§ **DATASET CONTENT**
=====

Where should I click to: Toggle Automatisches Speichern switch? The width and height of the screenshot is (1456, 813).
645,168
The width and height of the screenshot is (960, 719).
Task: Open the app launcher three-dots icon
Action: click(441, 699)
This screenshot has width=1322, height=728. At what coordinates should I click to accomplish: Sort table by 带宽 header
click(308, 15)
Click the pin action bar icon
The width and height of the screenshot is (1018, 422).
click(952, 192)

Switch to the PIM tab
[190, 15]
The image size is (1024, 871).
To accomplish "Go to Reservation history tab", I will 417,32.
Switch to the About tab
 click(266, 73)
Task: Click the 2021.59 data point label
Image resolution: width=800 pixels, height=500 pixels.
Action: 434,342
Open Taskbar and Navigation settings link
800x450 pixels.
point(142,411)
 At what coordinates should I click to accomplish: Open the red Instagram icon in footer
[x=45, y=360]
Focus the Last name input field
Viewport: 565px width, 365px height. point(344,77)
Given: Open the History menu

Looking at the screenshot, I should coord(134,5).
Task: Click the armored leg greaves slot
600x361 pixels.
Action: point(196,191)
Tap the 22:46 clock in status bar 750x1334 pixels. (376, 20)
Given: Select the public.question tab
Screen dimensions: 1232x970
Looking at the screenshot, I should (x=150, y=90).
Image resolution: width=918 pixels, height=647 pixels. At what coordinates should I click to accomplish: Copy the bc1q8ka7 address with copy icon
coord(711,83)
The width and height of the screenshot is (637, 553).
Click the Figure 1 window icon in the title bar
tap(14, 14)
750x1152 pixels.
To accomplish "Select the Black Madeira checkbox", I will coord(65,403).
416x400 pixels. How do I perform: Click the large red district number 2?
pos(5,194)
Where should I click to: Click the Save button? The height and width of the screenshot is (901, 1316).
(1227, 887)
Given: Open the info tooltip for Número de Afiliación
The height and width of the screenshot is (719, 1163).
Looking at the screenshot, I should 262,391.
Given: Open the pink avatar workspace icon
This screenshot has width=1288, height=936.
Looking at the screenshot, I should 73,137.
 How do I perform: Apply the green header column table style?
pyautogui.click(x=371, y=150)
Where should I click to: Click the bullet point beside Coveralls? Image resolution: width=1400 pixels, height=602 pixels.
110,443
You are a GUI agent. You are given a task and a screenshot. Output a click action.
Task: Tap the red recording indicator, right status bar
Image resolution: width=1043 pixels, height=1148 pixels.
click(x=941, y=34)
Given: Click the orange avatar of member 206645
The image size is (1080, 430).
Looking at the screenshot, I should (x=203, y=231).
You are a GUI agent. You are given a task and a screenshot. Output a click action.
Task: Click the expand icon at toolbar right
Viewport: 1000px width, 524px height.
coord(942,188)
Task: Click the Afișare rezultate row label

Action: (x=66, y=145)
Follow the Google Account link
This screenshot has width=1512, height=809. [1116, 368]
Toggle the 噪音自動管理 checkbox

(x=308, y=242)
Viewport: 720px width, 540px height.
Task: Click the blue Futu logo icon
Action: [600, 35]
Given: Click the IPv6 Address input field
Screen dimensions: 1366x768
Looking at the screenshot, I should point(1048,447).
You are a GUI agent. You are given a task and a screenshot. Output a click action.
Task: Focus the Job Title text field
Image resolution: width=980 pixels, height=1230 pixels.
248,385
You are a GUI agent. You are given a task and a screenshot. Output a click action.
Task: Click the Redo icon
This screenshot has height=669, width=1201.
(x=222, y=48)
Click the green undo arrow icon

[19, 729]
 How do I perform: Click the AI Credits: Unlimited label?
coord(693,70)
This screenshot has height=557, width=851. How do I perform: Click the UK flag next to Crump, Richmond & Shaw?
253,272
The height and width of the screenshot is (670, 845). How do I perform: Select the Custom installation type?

=====

§ **YOUR GOAL**
After reading the material above, repeat all of it exactly.

§ **SOLVED PROBLEM**
Where should I click to: Toggle Automatisches Speichern switch? The width and height of the screenshot is (1456, 813).
645,168
The width and height of the screenshot is (960, 719).
Task: Open the app launcher three-dots icon
Action: click(441, 699)
This screenshot has width=1322, height=728. At what coordinates should I click to accomplish: Sort table by 带宽 header
click(308, 15)
Click the pin action bar icon
The width and height of the screenshot is (1018, 422).
click(952, 192)

Switch to the PIM tab
[190, 15]
The image size is (1024, 871).
To accomplish "Go to Reservation history tab", I will 417,32.
Switch to the About tab
 click(266, 73)
Task: Click the 2021.59 data point label
Image resolution: width=800 pixels, height=500 pixels.
Action: 434,342
Open Taskbar and Navigation settings link
800x450 pixels.
point(142,411)
 At what coordinates should I click to accomplish: Open the red Instagram icon in footer
[x=45, y=360]
Focus the Last name input field
Viewport: 565px width, 365px height. point(344,77)
Given: Open the History menu

Looking at the screenshot, I should coord(134,5).
Task: Click the armored leg greaves slot
600x361 pixels.
Action: point(196,191)
Tap the 22:46 clock in status bar 750x1334 pixels. (376, 20)
Given: Select the public.question tab
Screen dimensions: 1232x970
Looking at the screenshot, I should (x=150, y=90).
Image resolution: width=918 pixels, height=647 pixels. At what coordinates should I click to accomplish: Copy the bc1q8ka7 address with copy icon
coord(711,83)
The width and height of the screenshot is (637, 553).
Click the Figure 1 window icon in the title bar
tap(14, 14)
750x1152 pixels.
To accomplish "Select the Black Madeira checkbox", I will coord(65,403).
416x400 pixels. How do I perform: Click the large red district number 2?
pos(5,194)
Where should I click to: Click the Save button? The height and width of the screenshot is (901, 1316).
(1227, 887)
Given: Open the info tooltip for Número de Afiliación
The height and width of the screenshot is (719, 1163).
Looking at the screenshot, I should 262,391.
Given: Open the pink avatar workspace icon
This screenshot has width=1288, height=936.
Looking at the screenshot, I should 73,137.
 How do I perform: Apply the green header column table style?
pyautogui.click(x=371, y=150)
Where should I click to: Click the bullet point beside Coveralls? Image resolution: width=1400 pixels, height=602 pixels.
110,443
You are a GUI agent. You are given a task and a screenshot. Output a click action.
Task: Tap the red recording indicator, right status bar
Image resolution: width=1043 pixels, height=1148 pixels.
click(x=941, y=34)
Given: Click the orange avatar of member 206645
The image size is (1080, 430).
Looking at the screenshot, I should (x=203, y=231).
You are a GUI agent. You are given a task and a screenshot. Output a click action.
Task: Click the expand icon at toolbar right
Viewport: 1000px width, 524px height.
coord(942,188)
Task: Click the Afișare rezultate row label

Action: (x=66, y=145)
Follow the Google Account link
This screenshot has width=1512, height=809. [1116, 368]
Toggle the 噪音自動管理 checkbox

(x=308, y=242)
Viewport: 720px width, 540px height.
Task: Click the blue Futu logo icon
Action: [600, 35]
Given: Click the IPv6 Address input field
Screen dimensions: 1366x768
Looking at the screenshot, I should point(1048,447).
You are a GUI agent. You are given a task and a screenshot. Output a click action.
Task: Focus the Job Title text field
Image resolution: width=980 pixels, height=1230 pixels.
248,385
You are a GUI agent. You are given a task and a screenshot. Output a click action.
Task: Click the Redo icon
This screenshot has height=669, width=1201.
(x=222, y=48)
Click the green undo arrow icon

[19, 729]
 How do I perform: Click the AI Credits: Unlimited label?
coord(693,70)
This screenshot has height=557, width=851. How do I perform: Click the UK flag next to Crump, Richmond & Shaw?
253,272
The height and width of the screenshot is (670, 845). How do I perform: Select the Custom installation type?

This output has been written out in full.